Summary
Background: The concept of boosting emerged from the field of machine learning. The basic idea
is to boost the accuracy of a weak classifying tool by combining various instances
into a more accurate prediction. This general concept was later adapted to the field
of statistical modelling. Nowadays, boosting algorithms are often applied to estimate
and select predictor effects in statistical regression models.
Objectives: This review article attempts to highlight the evolution of boosting algorithms from
machine learning to statistical modelling.

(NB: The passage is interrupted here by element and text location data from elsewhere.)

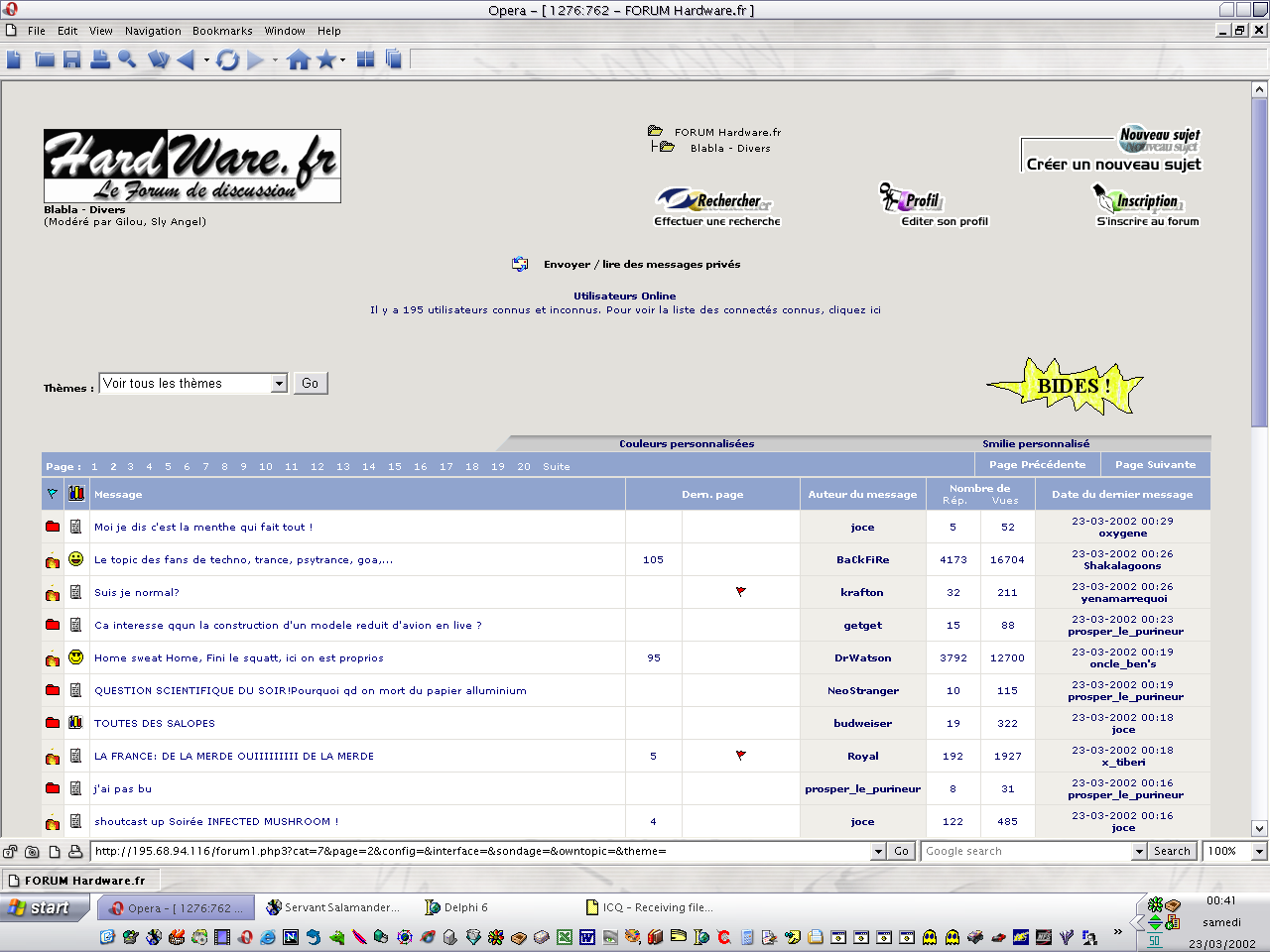Screen dimensions: 1270x952
Task: Click the BIDES starburst image
Action: 1067,386
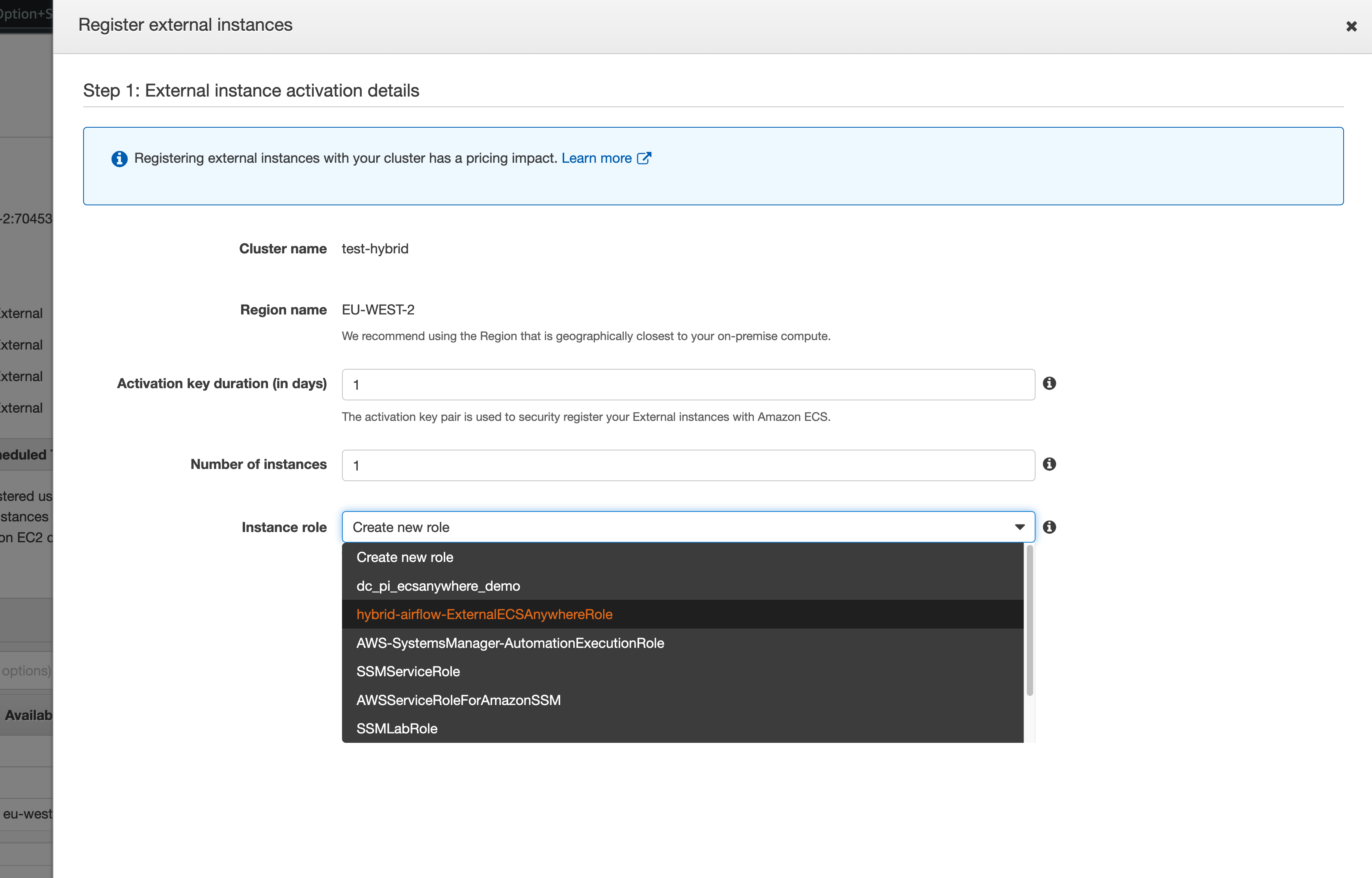The height and width of the screenshot is (878, 1372).
Task: Click info icon beside Activation key duration
Action: [1049, 383]
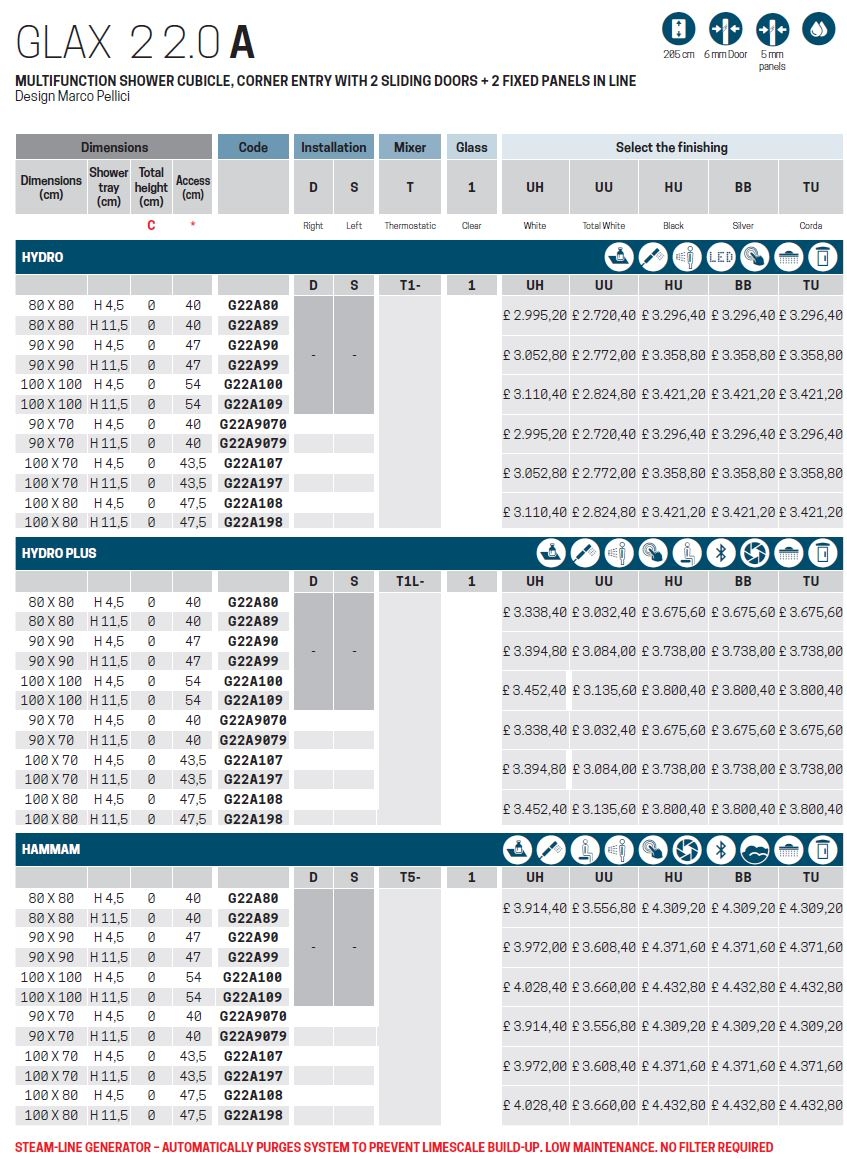847x1159 pixels.
Task: Toggle the D Right installation option
Action: (x=313, y=187)
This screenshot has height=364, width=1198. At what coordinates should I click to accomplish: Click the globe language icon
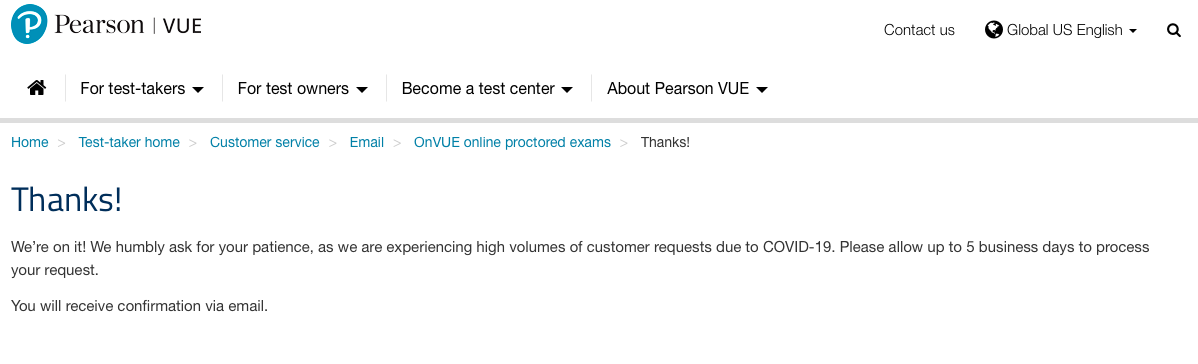coord(993,30)
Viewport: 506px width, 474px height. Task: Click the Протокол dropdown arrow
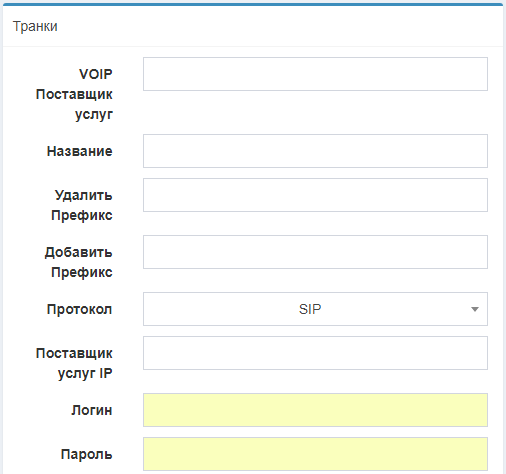[475, 309]
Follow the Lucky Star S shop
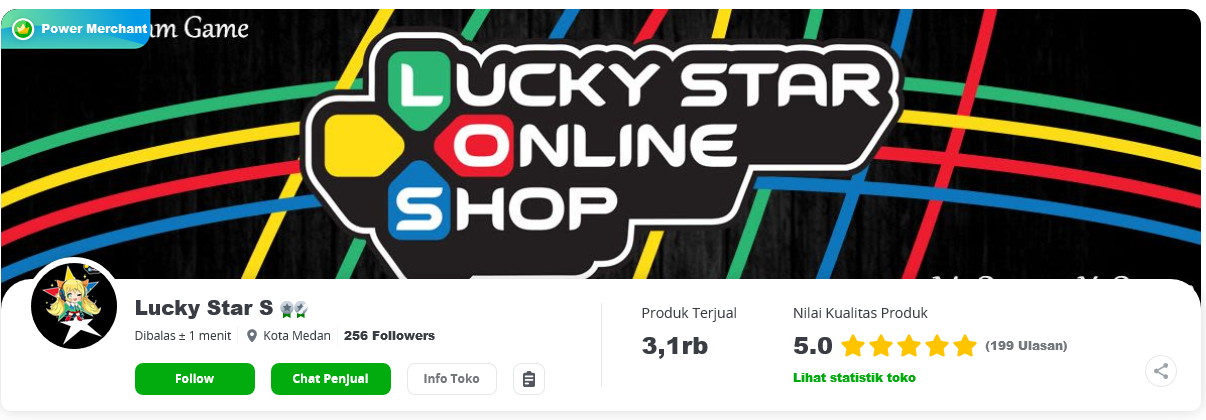The height and width of the screenshot is (420, 1206). coord(195,379)
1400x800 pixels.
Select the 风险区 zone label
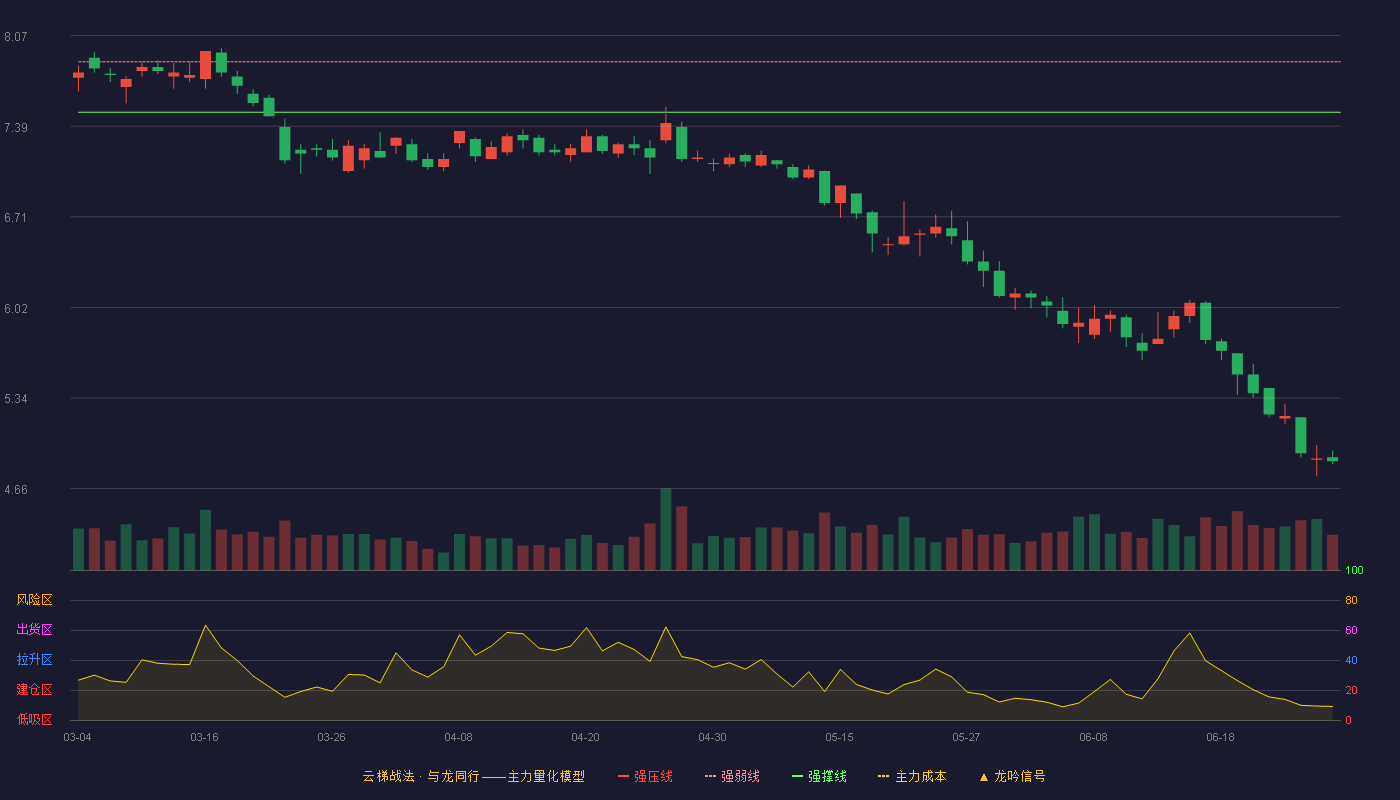[34, 600]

Methods: We describe the AdaBoost algorithm for classification as well as the two most prominent
statistical boosting approaches, gradient boosting and likelihood-based boosting for
statistical modelling. We highlight the methodological background and present the
most common software implementations.
Results: Although gradient boosting and likelihood-based boosting are typically treated separately
in the literature, they share the same methodological roots and follow the same fundamental
concepts. Compared to the initial machine learning algorithms, which must be seen
as black-box prediction schemes, they result in statistical models with a straight-forward
interpretation.
Conclusions: Statistical boosting algorithms have gained substantial interest during the last
decade and offer a variety of options to address important research questions in modern
biomedicine.
Keywords
Statistical computing - statistical models - algorithms - classification - machine
learning